◆ **Vorgegebener Text**
↓↓↓

Wolfgang Bortlik (4. September im Gartensaal der Alten Kanzlei, Einführung Valentin Herzog) liest eine gekürzte Fassung des Textes "Ambrosiaherz", den er dankenswerterweise für das ARENA Jahresheft aus dem "Steinbruch" eines in Arbeit befindlichen Romans zusammengestellt hat. Es geht darin um einen Herrn Fischer, einen Intellektuellen, dem das Leben "ziemlich durcheinander geraten" ist und den Frau und Kinder verlassen haben. Während der Ferien soll er das schmucke Einfamilienhäuschen seiner Gattin (in Riehen) hüten, Katze füttern, Blumen giessen – eine anspruchsvolle Tätigkeit, bei der ihm pausenlos die wildesten Fehlleistungen passieren.
Auch für diesen Text sowie für Bortliks satirische Gedichte gilt was die taz seinerzeit über ihn schrieb: "Überall gibt es Feindbilder, auf die Bortlik mit Lässigkeit eindrischt."
Bortlik schaffte es, alle für seinen Humor zu begeistern und dem Publikum Lacher zu entlocken.
Joëlle Homberger, Badische Zeitung, 6. 9. 07

Hanna Johansen (18. September im Gartensaal der Alten Kanzlei, Einführung Katja Fusek) stellt mit einer dramaturgisch gekonnt gestalteten Lesung der beiden Anfangskapitel ihren neuen Roman "Der schwarze Schirm" vor. Es geht dabei um zwei extrem gegensätzliche Frauen, die sich in einem Zug begegnen und deren Schicksal sich auf ebenso zufällige wie verhängnisvolle Weise miteinander verknüpft. Mit der Art ihres Vortrags gelingt es der Autorin, die äusserst subtile Ironie, mit der sie Claire und Rose betrachtet, wirkungsvoll zur Geltung zu bringen.
Meisterhaft zugespitzte Dramaturgie und Feinabstimmung …Was für ein lohnender Abend.

↑↑↑

◆ **Bereitgestellte Angaben**
↓↓↓

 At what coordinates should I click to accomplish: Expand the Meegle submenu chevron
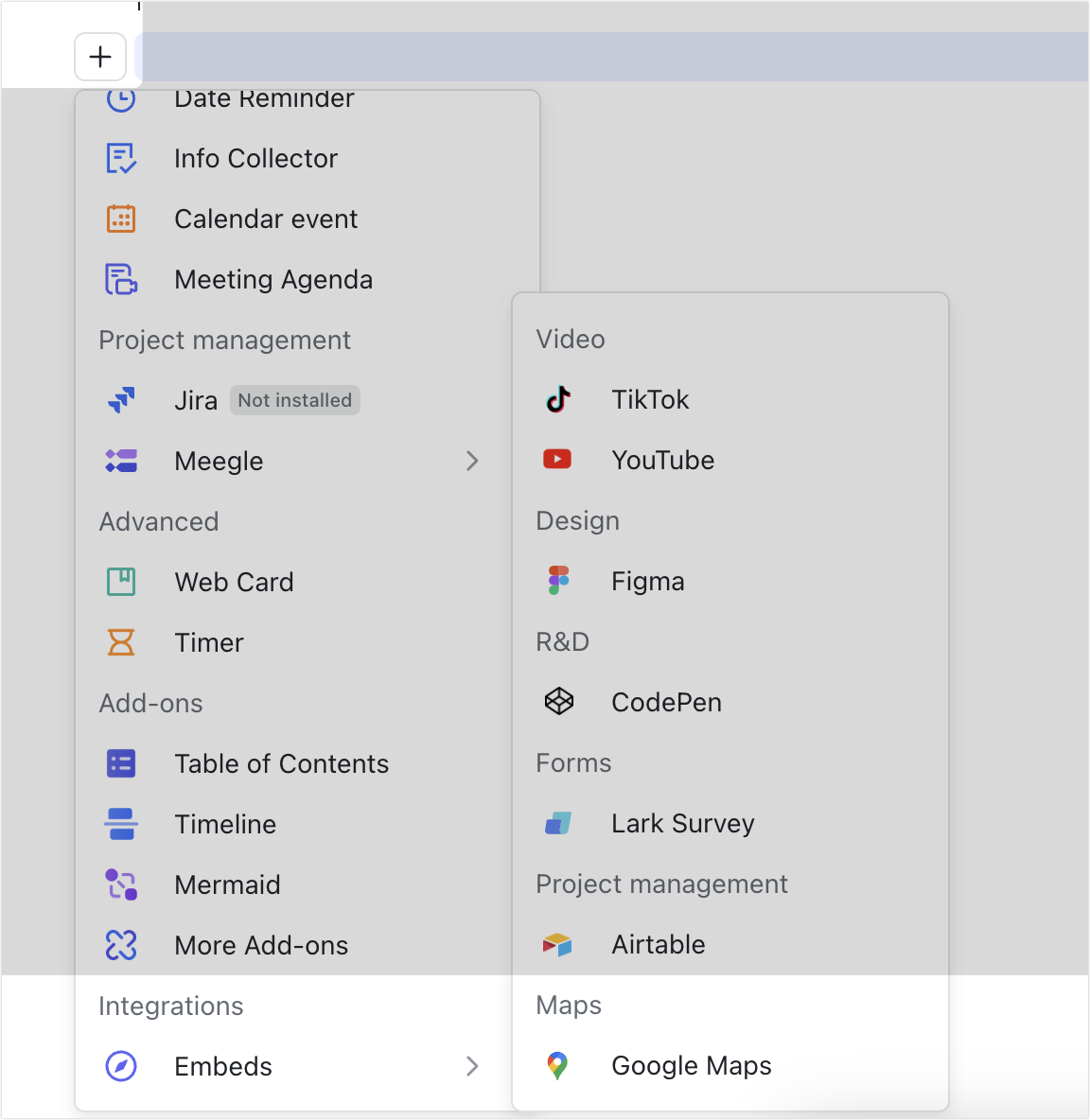pos(472,461)
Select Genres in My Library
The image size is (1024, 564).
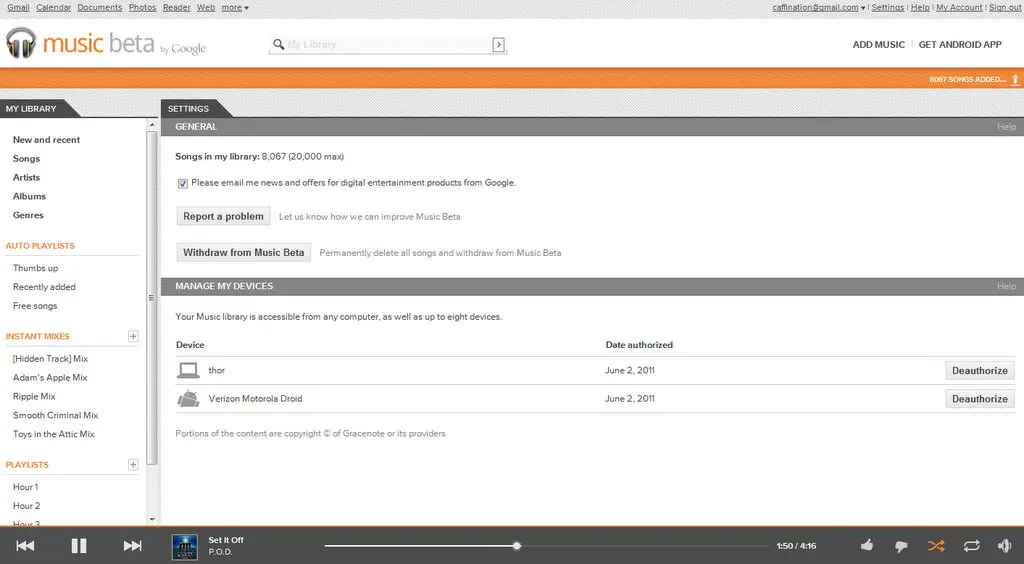(x=28, y=215)
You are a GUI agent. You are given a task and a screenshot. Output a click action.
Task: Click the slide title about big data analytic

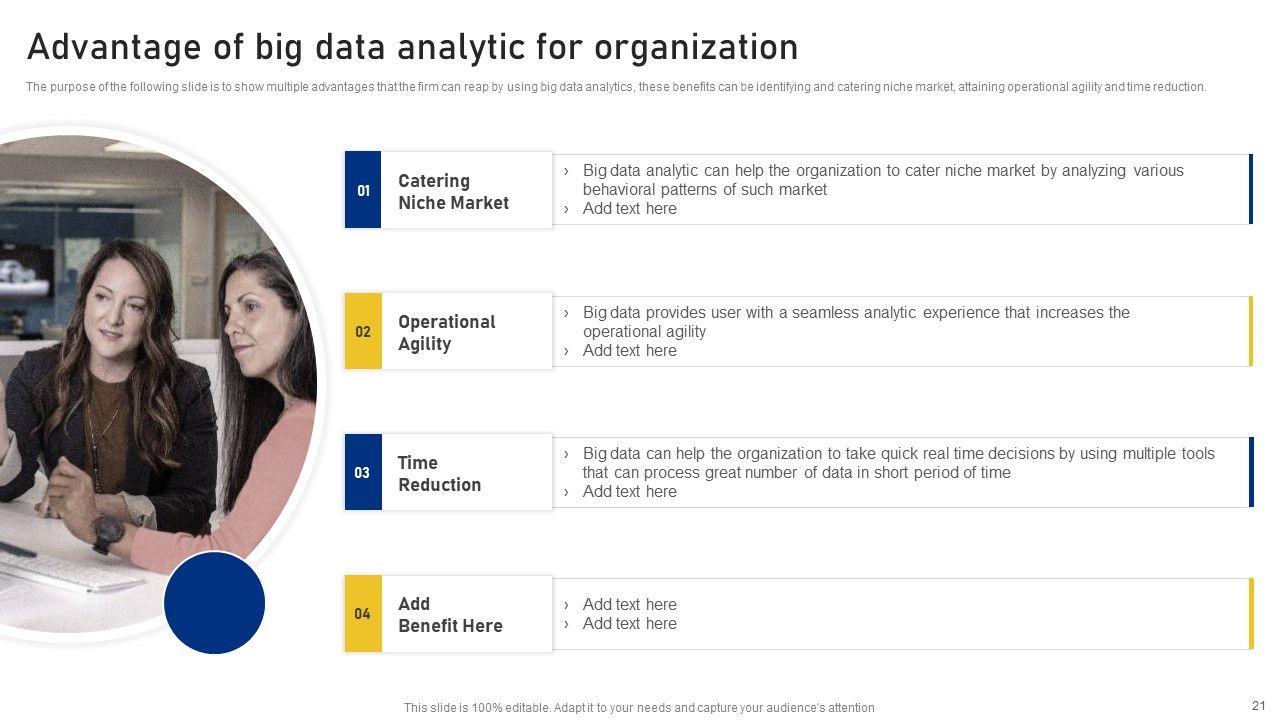(x=412, y=47)
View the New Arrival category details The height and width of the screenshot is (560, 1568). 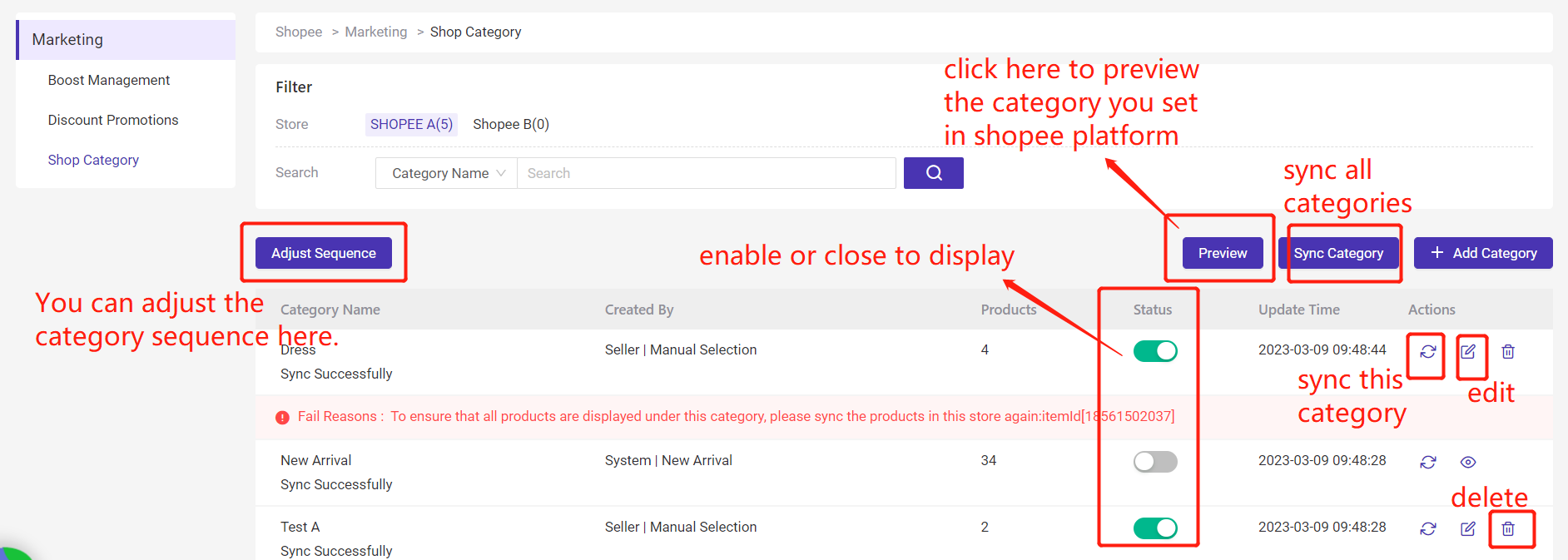[x=1468, y=462]
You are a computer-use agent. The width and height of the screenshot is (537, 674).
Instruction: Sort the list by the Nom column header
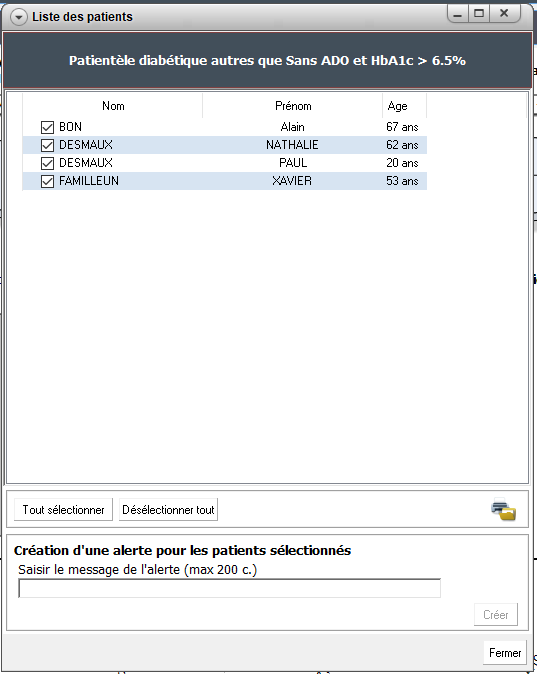click(x=113, y=106)
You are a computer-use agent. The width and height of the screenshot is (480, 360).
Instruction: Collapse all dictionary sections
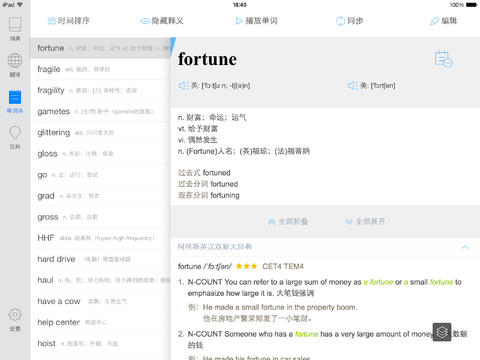pyautogui.click(x=288, y=221)
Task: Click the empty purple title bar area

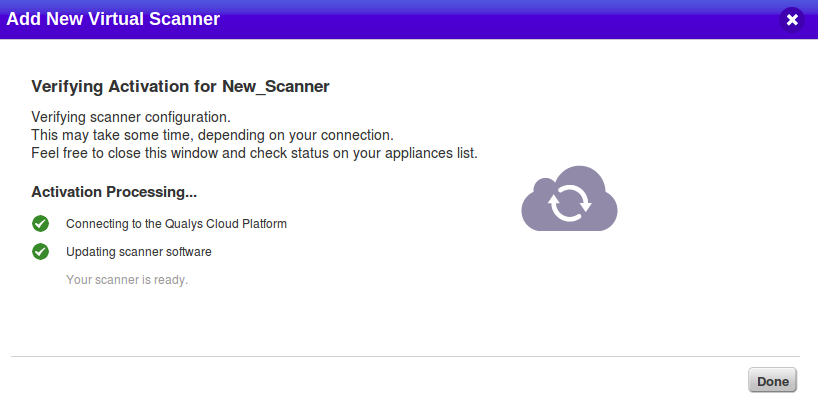Action: point(496,20)
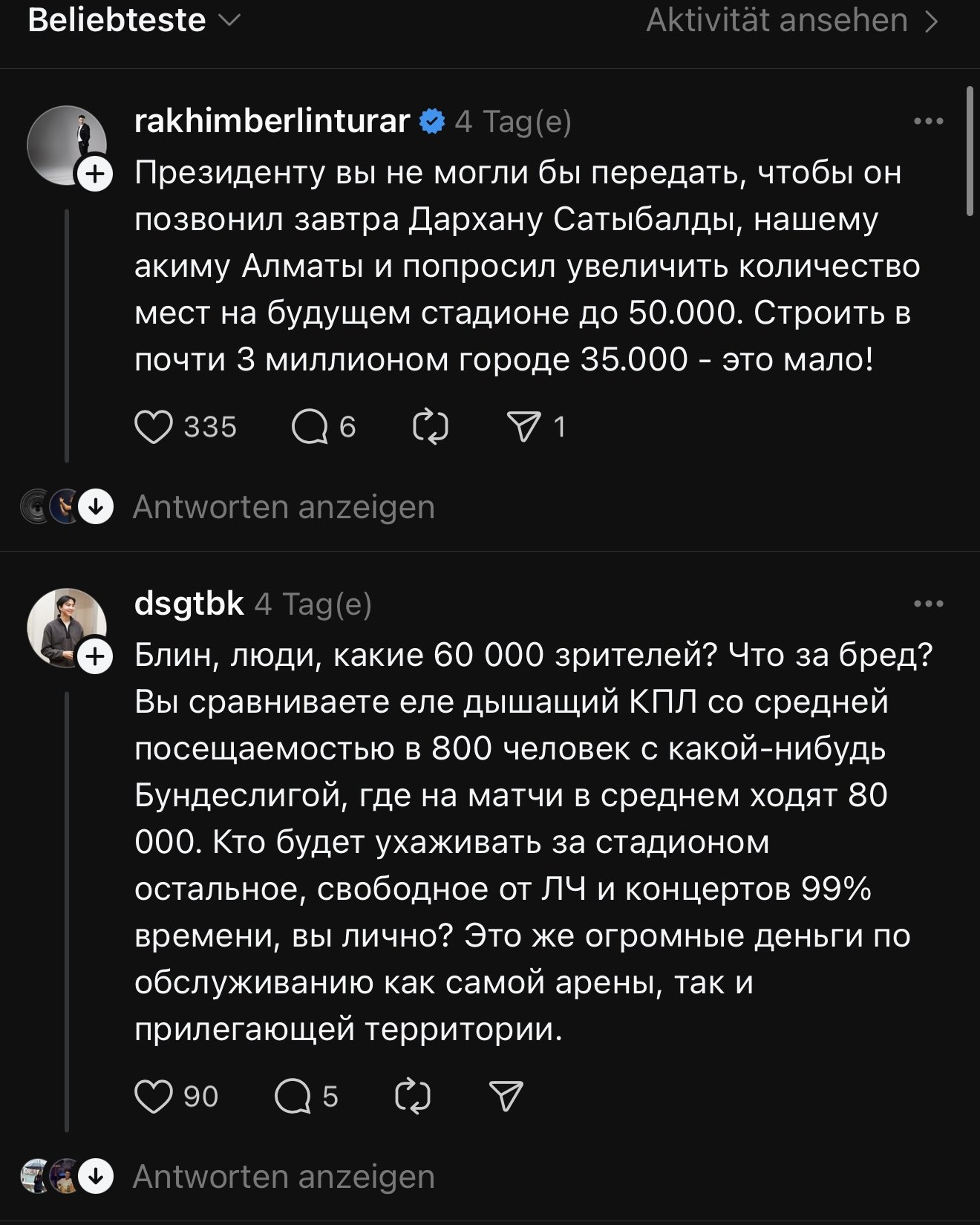This screenshot has height=1225, width=980.
Task: Open more options menu for dsgtbk's post
Action: pos(928,604)
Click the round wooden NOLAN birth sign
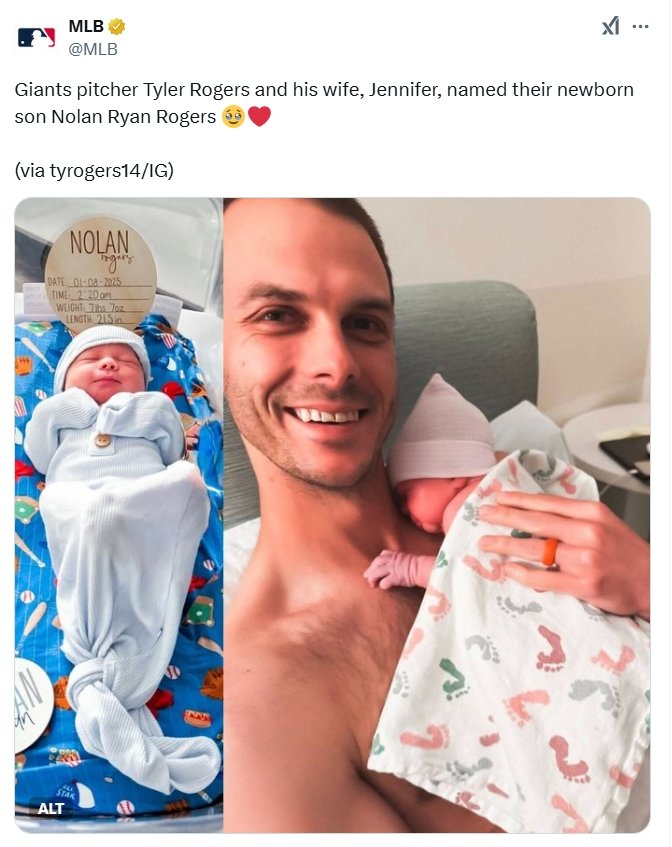Viewport: 672px width, 847px height. (x=101, y=273)
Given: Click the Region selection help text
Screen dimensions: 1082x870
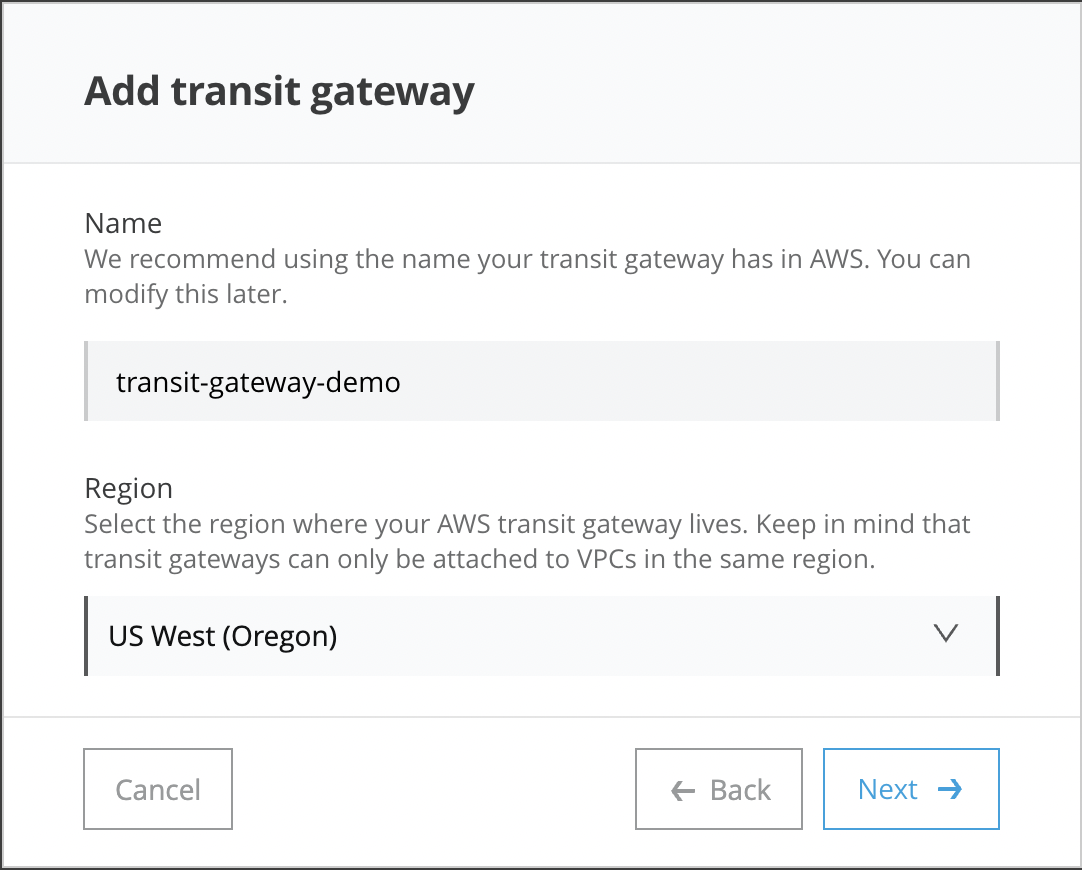Looking at the screenshot, I should pos(527,525).
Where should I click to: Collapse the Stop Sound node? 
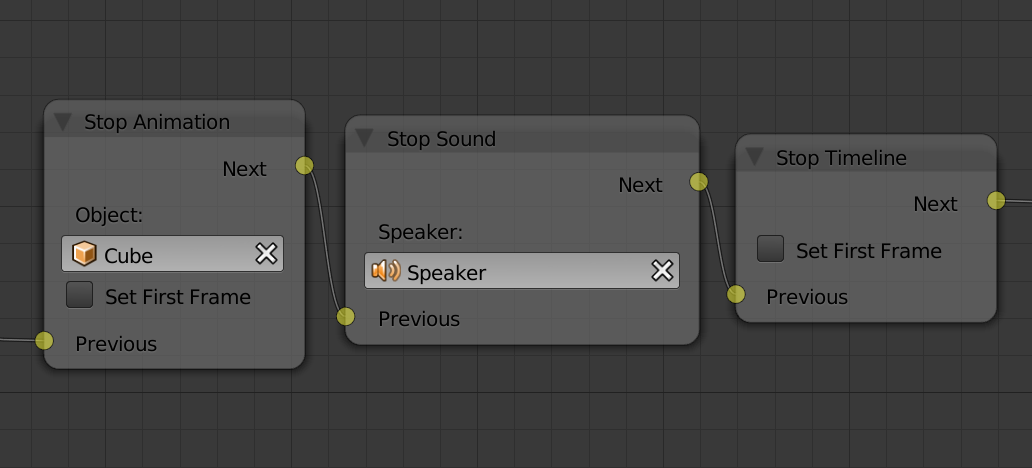coord(364,138)
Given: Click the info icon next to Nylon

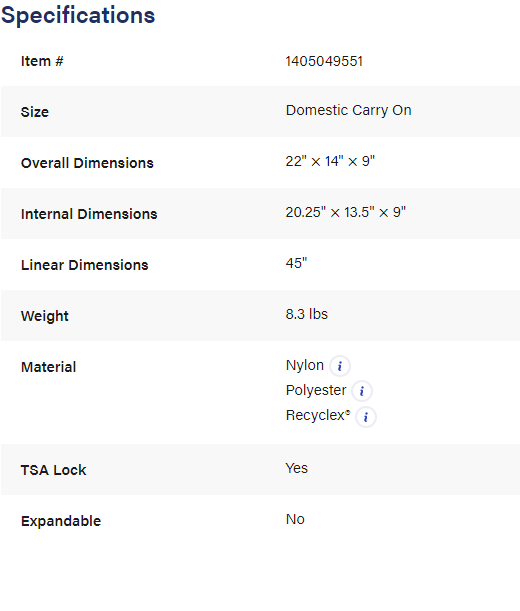Looking at the screenshot, I should pyautogui.click(x=340, y=366).
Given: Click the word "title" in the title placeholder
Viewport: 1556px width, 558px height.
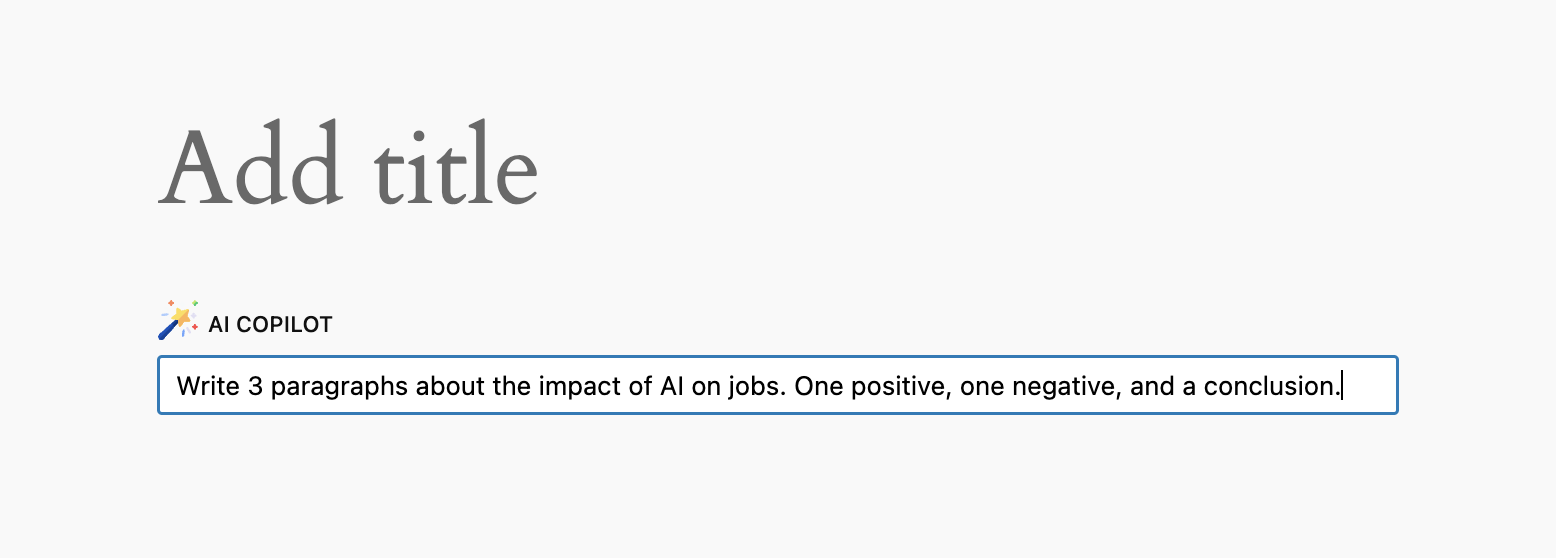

↑↑↑

◆ **Aufgaben**
(1) Beantworte diese Fragen zum vorgegebenen Text:
(a) Wer hält die Einführung bei der Lesung von Wolfgang Bortlik?
(b) Welchen Titel trägt der neue Roman von Hanna Johansen?
(c) Wo begegnen sich die beiden Frauen in diesem Roman?
(2) Zähle alle Personen auf, die im vorgegebenen Text mit Namen genannt werden und keine Romanfiguren sind.

◆ **Erwartete Antworten**
(1)
(a) Valentin Herzog
(b) "Der schwarze Schirm"
(c) In einem Zug

(2) Wolfgang Bortlik, Valentin Herzog, Joëlle Homberger, Hanna Johansen, Katja Fusek